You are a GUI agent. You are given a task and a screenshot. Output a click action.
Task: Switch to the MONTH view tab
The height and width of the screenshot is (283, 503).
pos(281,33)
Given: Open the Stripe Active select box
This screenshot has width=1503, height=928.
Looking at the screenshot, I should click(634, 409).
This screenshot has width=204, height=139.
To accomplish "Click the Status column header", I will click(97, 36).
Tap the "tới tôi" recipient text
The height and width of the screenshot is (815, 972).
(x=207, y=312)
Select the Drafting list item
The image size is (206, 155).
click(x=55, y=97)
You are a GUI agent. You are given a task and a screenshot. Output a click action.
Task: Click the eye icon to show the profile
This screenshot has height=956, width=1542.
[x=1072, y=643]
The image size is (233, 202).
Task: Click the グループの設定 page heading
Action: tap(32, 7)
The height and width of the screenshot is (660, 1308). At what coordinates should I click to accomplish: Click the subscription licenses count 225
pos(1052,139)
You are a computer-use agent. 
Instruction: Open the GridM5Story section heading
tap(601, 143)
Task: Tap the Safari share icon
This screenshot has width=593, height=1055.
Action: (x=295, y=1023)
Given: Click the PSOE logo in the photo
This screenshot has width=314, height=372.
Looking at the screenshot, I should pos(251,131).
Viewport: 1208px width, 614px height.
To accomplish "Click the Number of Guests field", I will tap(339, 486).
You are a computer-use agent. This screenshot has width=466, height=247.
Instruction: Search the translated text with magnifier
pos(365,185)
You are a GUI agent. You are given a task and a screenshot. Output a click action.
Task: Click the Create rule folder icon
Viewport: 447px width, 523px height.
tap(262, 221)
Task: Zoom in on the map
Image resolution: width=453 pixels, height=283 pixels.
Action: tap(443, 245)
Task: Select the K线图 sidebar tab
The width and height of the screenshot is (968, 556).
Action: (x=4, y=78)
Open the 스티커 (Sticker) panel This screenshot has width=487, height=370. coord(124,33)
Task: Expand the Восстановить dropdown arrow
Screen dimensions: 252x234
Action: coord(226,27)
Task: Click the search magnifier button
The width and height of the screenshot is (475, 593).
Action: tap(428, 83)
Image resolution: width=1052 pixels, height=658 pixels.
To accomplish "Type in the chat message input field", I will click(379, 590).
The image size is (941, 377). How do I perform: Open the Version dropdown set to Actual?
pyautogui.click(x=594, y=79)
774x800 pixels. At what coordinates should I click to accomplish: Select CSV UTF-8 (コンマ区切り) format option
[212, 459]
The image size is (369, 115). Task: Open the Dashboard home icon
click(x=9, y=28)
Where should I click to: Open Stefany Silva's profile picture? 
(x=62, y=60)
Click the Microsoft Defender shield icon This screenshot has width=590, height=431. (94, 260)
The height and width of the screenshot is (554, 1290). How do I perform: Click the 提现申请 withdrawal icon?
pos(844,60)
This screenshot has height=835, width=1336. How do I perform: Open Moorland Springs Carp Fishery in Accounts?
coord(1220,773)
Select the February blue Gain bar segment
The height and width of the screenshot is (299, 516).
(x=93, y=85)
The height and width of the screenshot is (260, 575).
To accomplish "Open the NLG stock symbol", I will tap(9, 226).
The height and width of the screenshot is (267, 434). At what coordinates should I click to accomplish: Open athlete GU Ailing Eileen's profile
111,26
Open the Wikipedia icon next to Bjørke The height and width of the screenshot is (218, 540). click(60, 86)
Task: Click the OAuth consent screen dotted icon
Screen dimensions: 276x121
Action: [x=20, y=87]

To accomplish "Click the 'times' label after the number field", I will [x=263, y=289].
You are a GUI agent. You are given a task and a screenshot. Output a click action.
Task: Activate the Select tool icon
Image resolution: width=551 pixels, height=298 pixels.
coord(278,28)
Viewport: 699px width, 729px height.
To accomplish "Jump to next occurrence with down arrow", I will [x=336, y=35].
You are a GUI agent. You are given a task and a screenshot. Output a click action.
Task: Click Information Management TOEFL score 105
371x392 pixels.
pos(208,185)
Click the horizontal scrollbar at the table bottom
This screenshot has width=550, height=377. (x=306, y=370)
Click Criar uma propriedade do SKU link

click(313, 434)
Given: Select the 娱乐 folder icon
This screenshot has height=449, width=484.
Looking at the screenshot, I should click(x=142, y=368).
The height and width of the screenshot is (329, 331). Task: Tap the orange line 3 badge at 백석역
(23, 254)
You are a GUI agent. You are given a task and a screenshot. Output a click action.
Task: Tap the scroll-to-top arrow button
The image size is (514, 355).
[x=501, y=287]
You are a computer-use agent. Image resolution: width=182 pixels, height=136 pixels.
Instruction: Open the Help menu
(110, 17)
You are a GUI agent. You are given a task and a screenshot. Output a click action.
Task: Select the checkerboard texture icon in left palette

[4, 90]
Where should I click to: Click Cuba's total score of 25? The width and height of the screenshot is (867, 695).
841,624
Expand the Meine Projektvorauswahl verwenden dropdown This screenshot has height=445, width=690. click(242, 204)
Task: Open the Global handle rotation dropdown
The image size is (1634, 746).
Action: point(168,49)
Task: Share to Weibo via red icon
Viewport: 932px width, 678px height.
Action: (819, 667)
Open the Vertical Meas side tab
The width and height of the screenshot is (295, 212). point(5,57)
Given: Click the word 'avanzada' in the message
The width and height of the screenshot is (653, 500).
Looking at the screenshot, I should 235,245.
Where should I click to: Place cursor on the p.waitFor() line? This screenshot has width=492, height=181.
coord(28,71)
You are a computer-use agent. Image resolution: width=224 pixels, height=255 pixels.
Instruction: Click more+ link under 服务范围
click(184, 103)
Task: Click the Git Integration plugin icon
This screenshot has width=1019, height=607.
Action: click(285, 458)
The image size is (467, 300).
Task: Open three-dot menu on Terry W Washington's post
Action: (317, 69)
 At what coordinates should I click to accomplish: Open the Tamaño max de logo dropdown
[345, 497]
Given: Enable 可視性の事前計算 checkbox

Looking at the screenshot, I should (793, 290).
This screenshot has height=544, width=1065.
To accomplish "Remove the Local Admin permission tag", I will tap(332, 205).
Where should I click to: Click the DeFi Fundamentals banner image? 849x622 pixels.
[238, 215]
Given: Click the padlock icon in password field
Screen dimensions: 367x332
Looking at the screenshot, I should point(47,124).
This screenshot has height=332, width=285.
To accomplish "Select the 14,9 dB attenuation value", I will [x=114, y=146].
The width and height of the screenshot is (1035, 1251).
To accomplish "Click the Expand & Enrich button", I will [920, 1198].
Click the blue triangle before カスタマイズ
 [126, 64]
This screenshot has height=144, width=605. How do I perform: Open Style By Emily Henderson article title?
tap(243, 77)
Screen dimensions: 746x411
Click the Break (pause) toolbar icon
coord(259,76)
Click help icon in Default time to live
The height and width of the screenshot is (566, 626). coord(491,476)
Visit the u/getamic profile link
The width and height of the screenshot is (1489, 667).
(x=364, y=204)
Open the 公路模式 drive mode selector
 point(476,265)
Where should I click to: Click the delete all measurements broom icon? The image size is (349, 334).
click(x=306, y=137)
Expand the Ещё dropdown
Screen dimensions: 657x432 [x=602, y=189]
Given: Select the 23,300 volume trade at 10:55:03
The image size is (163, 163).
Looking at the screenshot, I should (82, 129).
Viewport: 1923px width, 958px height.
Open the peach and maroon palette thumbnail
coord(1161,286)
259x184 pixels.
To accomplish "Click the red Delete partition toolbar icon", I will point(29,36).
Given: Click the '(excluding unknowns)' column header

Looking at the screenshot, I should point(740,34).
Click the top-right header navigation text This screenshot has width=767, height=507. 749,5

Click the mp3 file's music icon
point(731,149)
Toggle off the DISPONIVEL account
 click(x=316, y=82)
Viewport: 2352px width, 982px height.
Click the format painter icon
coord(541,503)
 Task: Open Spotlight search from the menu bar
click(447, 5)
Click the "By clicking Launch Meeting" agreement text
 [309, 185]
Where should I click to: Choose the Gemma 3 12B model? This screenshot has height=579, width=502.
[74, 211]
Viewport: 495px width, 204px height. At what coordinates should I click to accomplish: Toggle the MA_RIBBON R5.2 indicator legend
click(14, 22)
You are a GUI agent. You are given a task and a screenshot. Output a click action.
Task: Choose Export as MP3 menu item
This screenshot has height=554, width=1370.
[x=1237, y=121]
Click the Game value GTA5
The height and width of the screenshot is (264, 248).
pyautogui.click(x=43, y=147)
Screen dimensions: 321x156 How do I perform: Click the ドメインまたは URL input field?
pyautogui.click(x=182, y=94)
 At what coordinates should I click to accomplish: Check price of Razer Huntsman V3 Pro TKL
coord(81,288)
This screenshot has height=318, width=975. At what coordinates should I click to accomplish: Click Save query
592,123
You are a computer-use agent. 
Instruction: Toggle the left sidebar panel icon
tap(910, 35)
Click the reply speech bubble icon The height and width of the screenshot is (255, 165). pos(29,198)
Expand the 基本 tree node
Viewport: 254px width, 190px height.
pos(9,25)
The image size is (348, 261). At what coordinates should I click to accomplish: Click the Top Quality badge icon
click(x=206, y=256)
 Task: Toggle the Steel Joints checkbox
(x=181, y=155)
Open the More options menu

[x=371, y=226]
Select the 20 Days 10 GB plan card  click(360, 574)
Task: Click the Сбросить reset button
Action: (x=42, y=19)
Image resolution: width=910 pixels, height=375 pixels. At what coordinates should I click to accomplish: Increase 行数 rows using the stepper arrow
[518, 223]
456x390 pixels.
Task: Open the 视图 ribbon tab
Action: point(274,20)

-*-

Activity: For each line above that carries the word "next", copy it out.

Answer to the problem:
Open the Wikipedia icon next to Bjørke The height and width of the screenshot is (218, 540). click(60, 86)
To accomplish "Jump to next occurrence with down arrow", I will [x=336, y=35].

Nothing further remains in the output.